Sr. Rotina: Do topo

1

Aí está você, céu! Colorido de muitas cores, desta vez encontra-se léguas de um momento clichê. Evolução, suponho. Os laranjas, amarelos e rosáceos se esticam em grandes tiras intermináveis, se enfrentam, se agridem, fazem as pazes quando chegam perto demais dos diversos tipos de azul que monitoram toda a brincadeira. Na verdade, este céu não parece um, mas uma fornalha em pintura de duas dimensões. Há uma distinta falta de profundidade a este teto solar. Aperto os braços contra o peito ao sentir o crescente gelar de uma brisa que já nasceu anormal, sem a suavidade das brisas. Talvez o frio me atinja mais porque estou nu do quadril para cima. Onde foi parar minha camisa? Será que eu vestia uma, em primeiro lugar? Onde estou afinal? Por que o céu parece maior do que o normal?

_ Quem fica de pé do alto de um prédio de vinte andares desse jeito tem duas opções: ou pula ou vai embora.

Você ainda está de pé do alto de um prédio de vinte andares”, reflito, mas não ouso transformar pensamento em palavra. O ar canta, assobia, uiva, vaia, tirando uma com a minha cara, no que parece ser uma péssima imitação da menina que zomba de mim com sua mera presença. Bolt, você por aqui?! Pela primeira vez na vida, conseguiu não me surpreender.

A observação dela fica no ar, esperando e nunca obtendo uma réplica. Ainda não tive a oportunidade de ver seu rosto, tendo que me contentar com o comprimento salutar dos cabelos me encarando. O mais estranho é que, a princípio, julgara estar sozinho neste terraço de prédio, e ela, simplesmente, brotou do ar desse jeito. Não foi o que aconteceu no sábado, naquele parque? Exceto que lá brotou da terra. Ela se põe a caminhar, vagarosa, porém com propósito. Olho para seus pés calçados nos mesmos chinelos velhos. Por alguma razão misteriosa, fui assaltado pela sensação de que ela não tinha pés, como se se locomovesse flutuando, mas não, lá estão os pezinhos esquálidos, fazendo uma espécie de “tá, tá, tá” em marcha, saindo e voltando para o chão.
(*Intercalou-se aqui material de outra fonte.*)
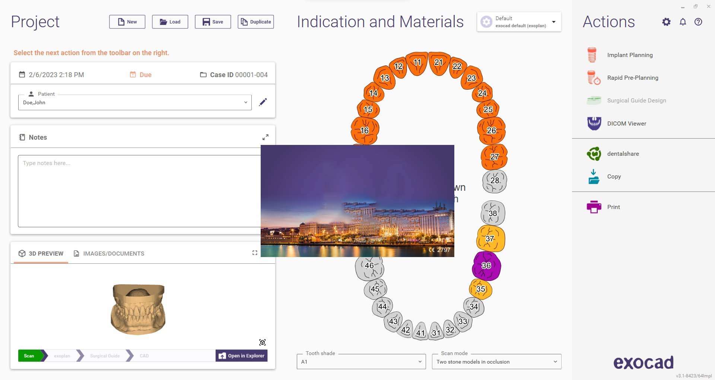Click Open in Explorer button
Image resolution: width=715 pixels, height=380 pixels.
click(x=241, y=356)
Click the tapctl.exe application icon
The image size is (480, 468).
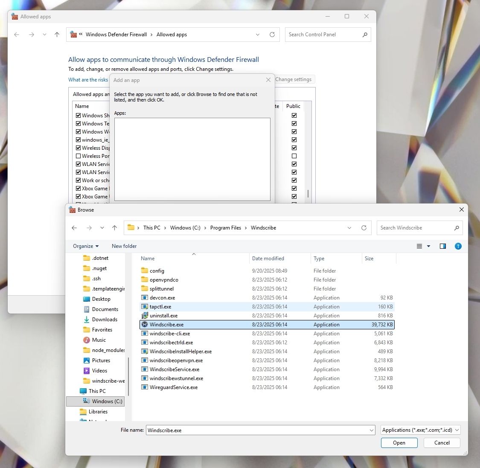tap(145, 306)
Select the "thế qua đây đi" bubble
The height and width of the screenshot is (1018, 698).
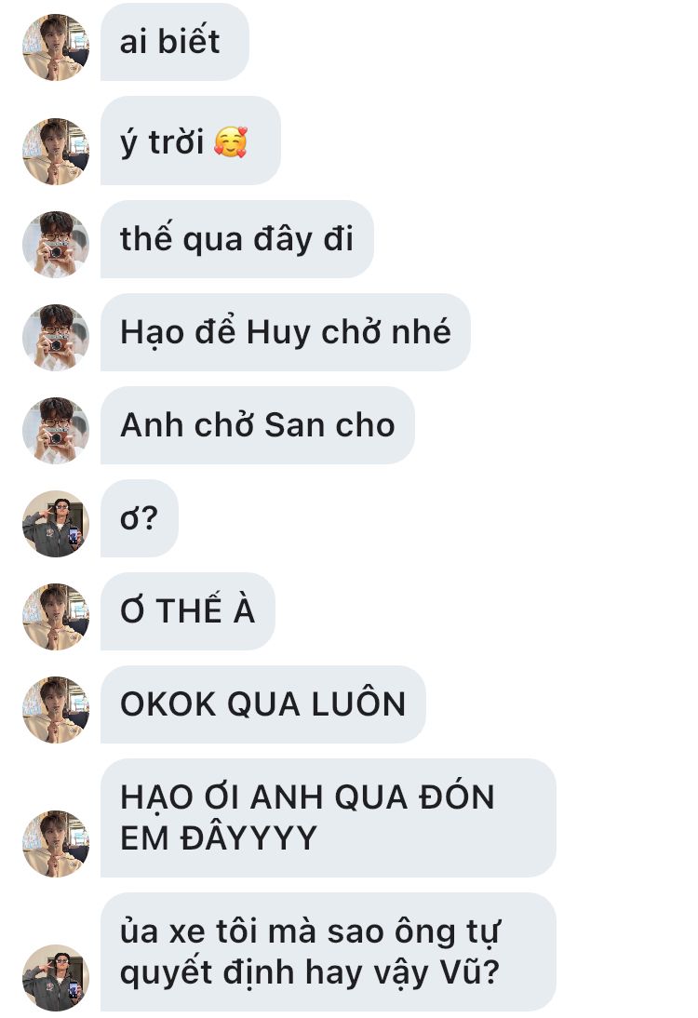tap(237, 239)
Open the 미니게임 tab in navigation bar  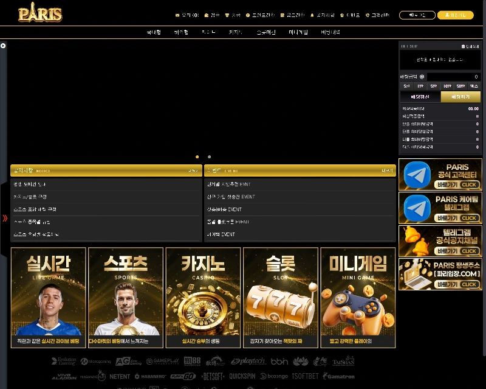click(298, 32)
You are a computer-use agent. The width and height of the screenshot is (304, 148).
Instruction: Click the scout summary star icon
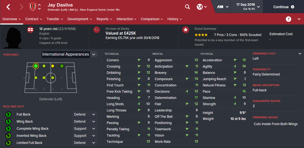(186, 30)
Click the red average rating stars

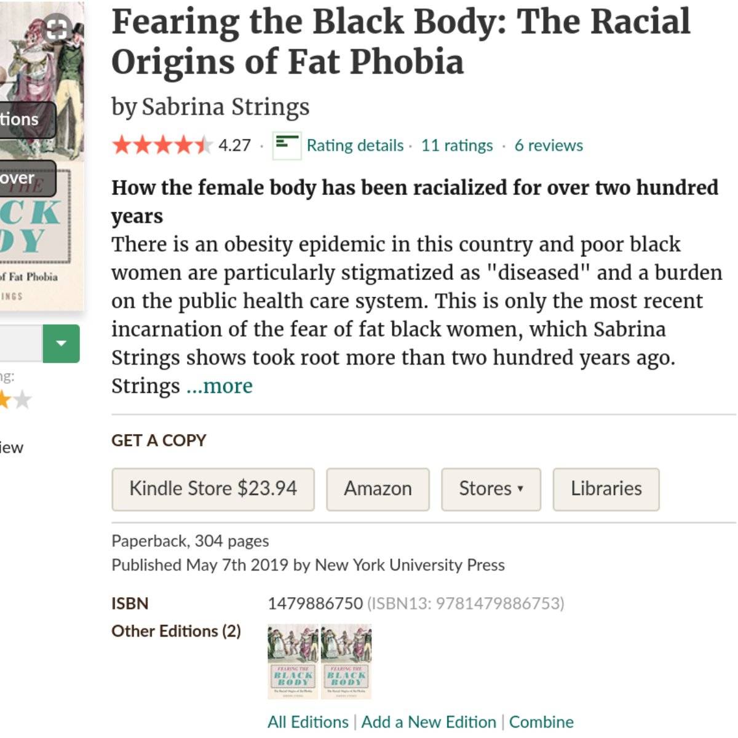161,146
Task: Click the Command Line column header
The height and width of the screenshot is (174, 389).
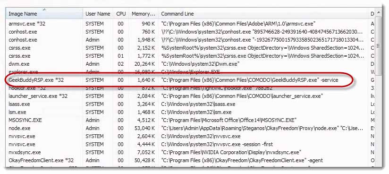Action: point(263,14)
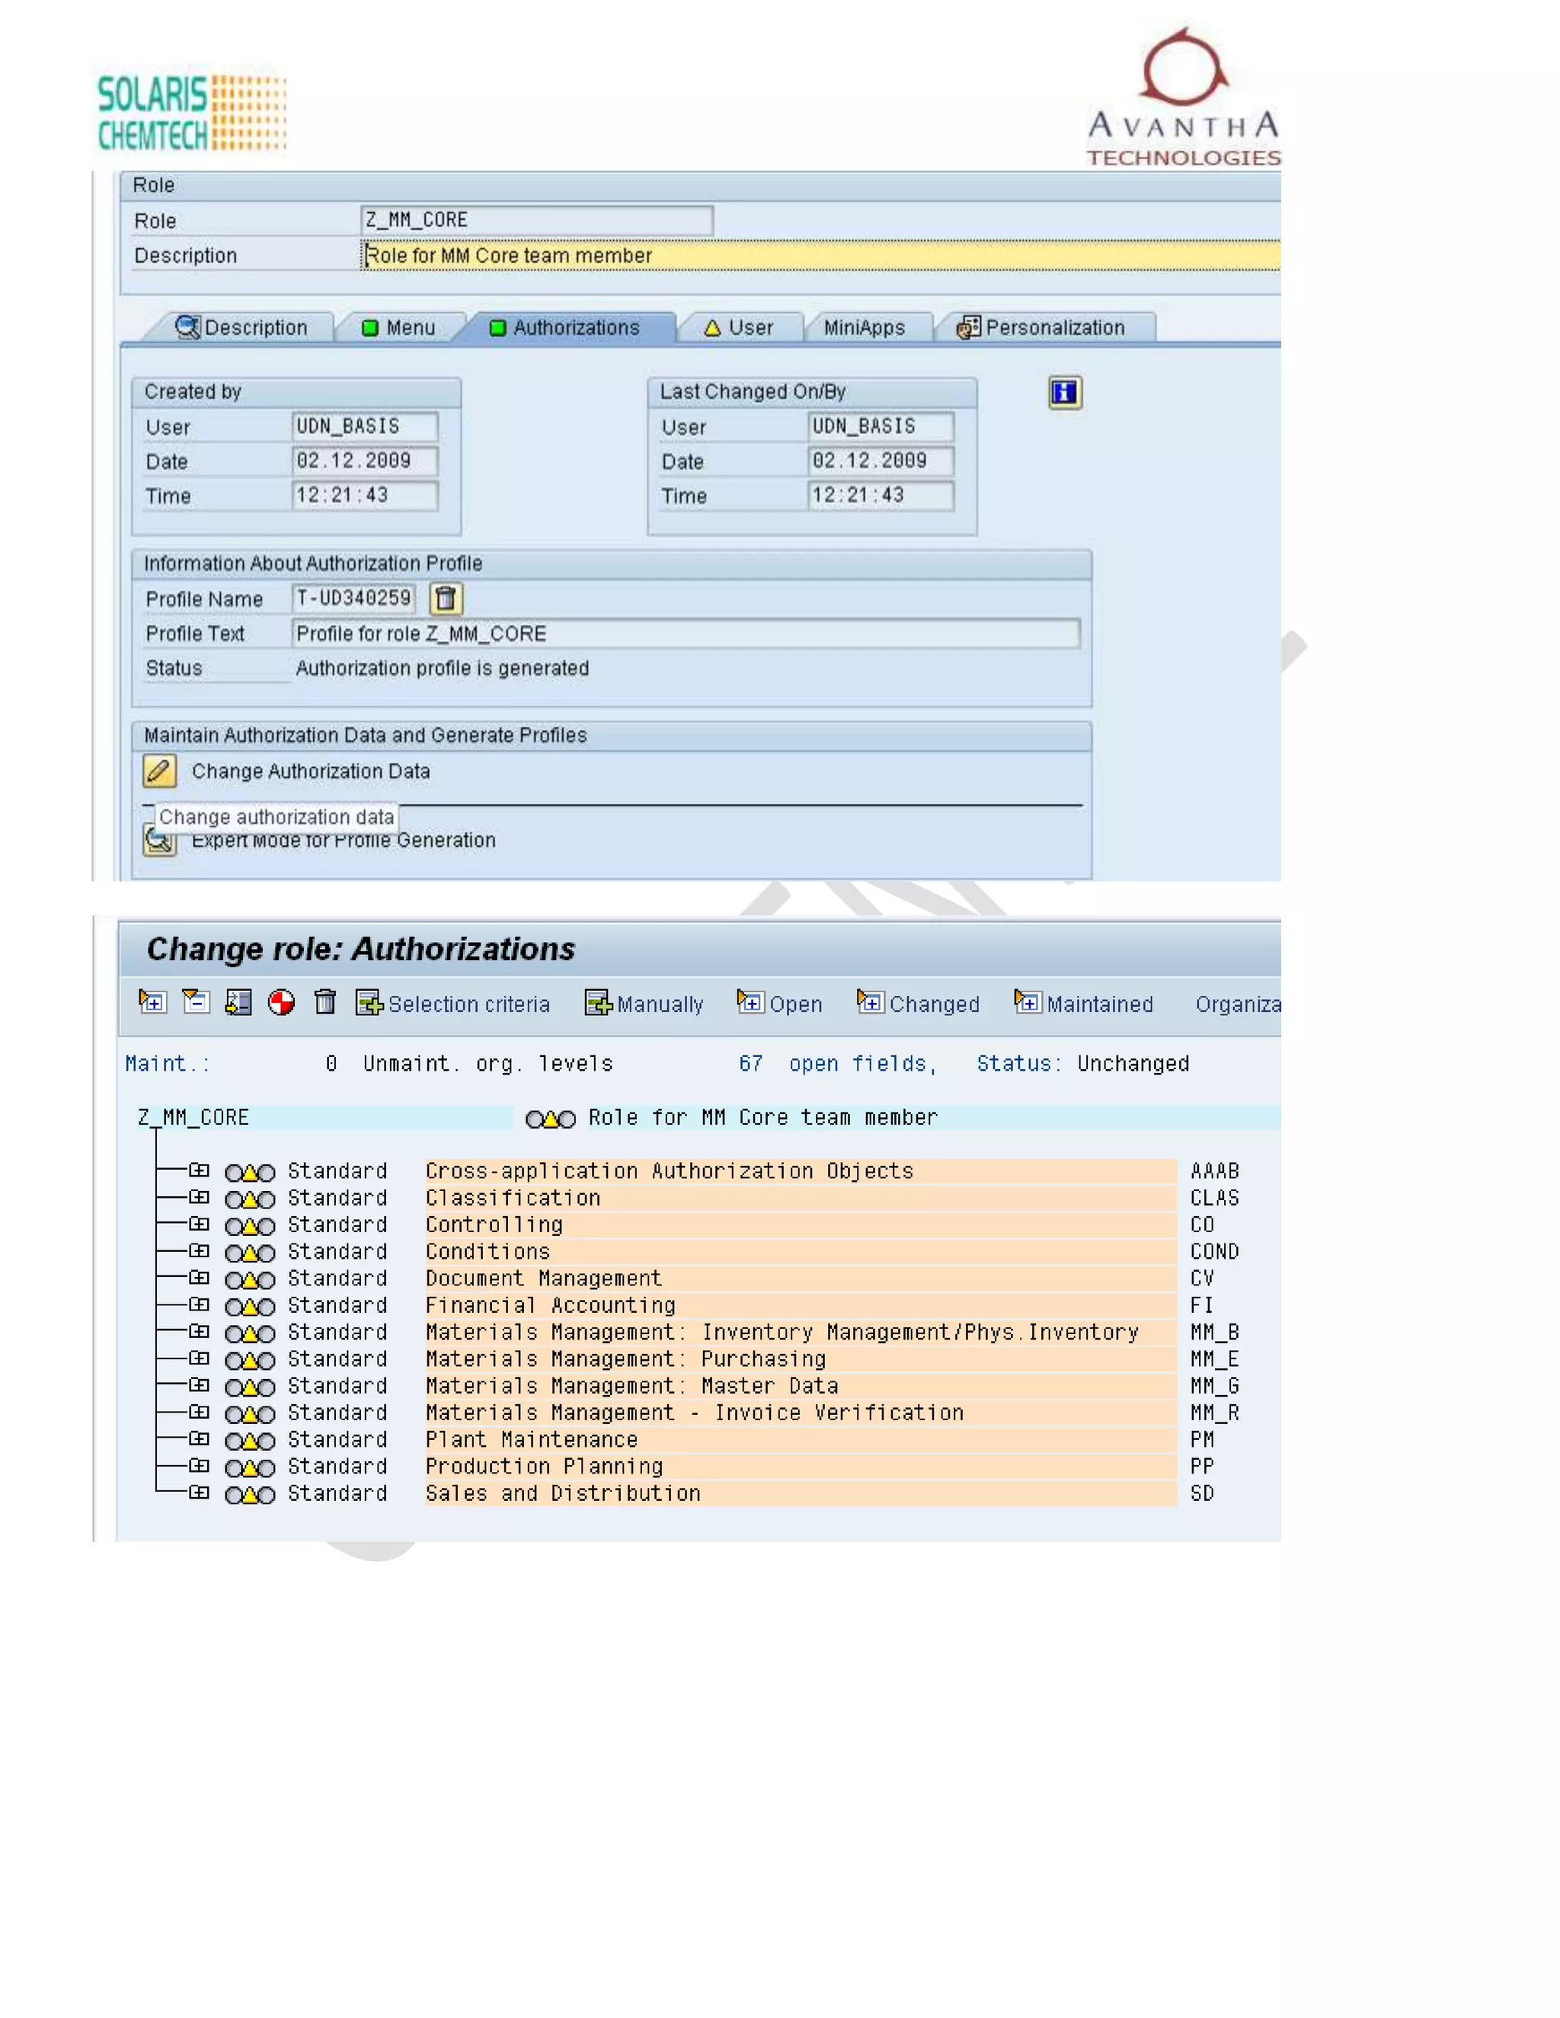Click traffic light on Z_MM_CORE role header
Image resolution: width=1560 pixels, height=2018 pixels.
click(x=550, y=1119)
Aliás, o que falar desse chão? Quadrados pretos e brancos, alternados num imenso tabuleiro de xadrez. Coisa estranhíssima. Desde quando o chão dos terraços dos prédios é assim? Vou além... Desde quando o terraço do “meu” prédio é assim? É meu prédio; apenas sei que é. Só estive aqui duas vezes em toda a minha curta vida. Coincidentemente, nas duas vezes acompanhado por Marjorie. Tínhamos dez anos, se não me falha a memória. Naqueles dias, Marjorie estava longe do salto que iria dar fim à sua vida. Falava de coisas outras que nada diziam respeito aos caixões e às capelas. Seus cabelos de fios de ouro esvoaçavam de um jeito diferente dos da menina que agora aqui caminha. Os cachos quase quicam em seu balanço, para cima e para baixo, de um lado para o outro, numa cadência que tem o poder de me hipnotizar por alguns descuidados segundos. O que me tira do transe é (surpresa!) a estampa sob nossos pés. Desperto para a estranheza deste lugar, deste jogo de xadrez em escala humana. Ela move-se como uma rainha, e eu me pergunto: Serei eu bispo, cavalo, mero peão? Devo ser o último, pois logro apenas um passo por vez enquanto ela desliza majestosamente sobre o tabuleiro, tomando distância.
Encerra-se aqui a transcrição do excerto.